Tasks for this exercise:
• a. From the snowboard boot thread, list every boot brand the poster says they have owned.
• b. Repeat the part of the snowboard boot thread starting at "Dude you fit" and ending at "fit their feet.".
• c. Using the snowboard boot thread, answer yes or no to each statement below and quote the words that settle it: (i) Ride and 32 boots use the same brand of liner. (ii) The poster is wearing Salomon boots right now. (iii) The poster recommends the WWW for kickers and pow.

As far as boots, everyones foot is different. From flat feet to over pronation, high arches, and collapsing arches. If you think the quality of 32's aren't up to par then fine but that doesn't mean they won't fit him.


----------



## lisevolution (Sep 20, 2007)

ribbed said:


> in general 32 boots have the worst fit for most people. that's a fact in my opinion because i've tested it on thousands of people over the last three seasons.


How can it be a fact if it's your opinion?

Dude you fit boots right? Then you should know that both Ride and 32 use Intuition liners. If rides liners don't suck then 32's liners don't suck either. 

Bottom line is that everyone's feet are different. I personally hate Salomon boots because they don't fit me right. I'm wearing Nitro boots right now because they fit. I've had Burton, Ride, 32, Vans, K2, and Nitro boots and each pair fit differently and had different positives and negatives. The only company I haven't had luck in fitting with is Salomon. Now on the flip side I know like 10 other people who swear by their Salomon boots because they fit their feet.

I also agree with you about the WWW being too soft for kickers and pow and I wouldn't recommend it but I watch plenty of people ride the mountain on jib sticks without issue here on the east coast so whatever. Is it ideal? no will it work? yes


----------



## alaric (Aug 28, 2007)

Provided data:

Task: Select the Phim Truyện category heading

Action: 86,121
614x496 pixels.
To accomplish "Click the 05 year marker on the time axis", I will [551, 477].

Final answers:
• a. Burton, Ride, 32, Vans, K2, Nitro

• b.
Dude you fit boots right? Then you should know that both Ride and 32 use Intuition liners. If rides liners don't suck then 32's liners don't suck either. 

Bottom line is that everyone's feet are different. I personally hate Salomon boots because they don't fit me right. I'm wearing Nitro boots right now because they fit. I've had Burton, Ride, 32, Vans, K2, and Nitro boots and each pair fit differently and had different positives and negatives. The only company I haven't had luck in fitting with is Salomon. Now on the flip side I know like 10 other people who swear by their Salomon boots because they fit their feet.

• c.
(i) Yes: "both Ride and 32 use Intuition liners"
(ii) No: "I'm wearing Nitro boots right now because they fit."
(iii) No: "I also agree with you about the WWW being too soft for kickers and pow and I wouldn't recommend it"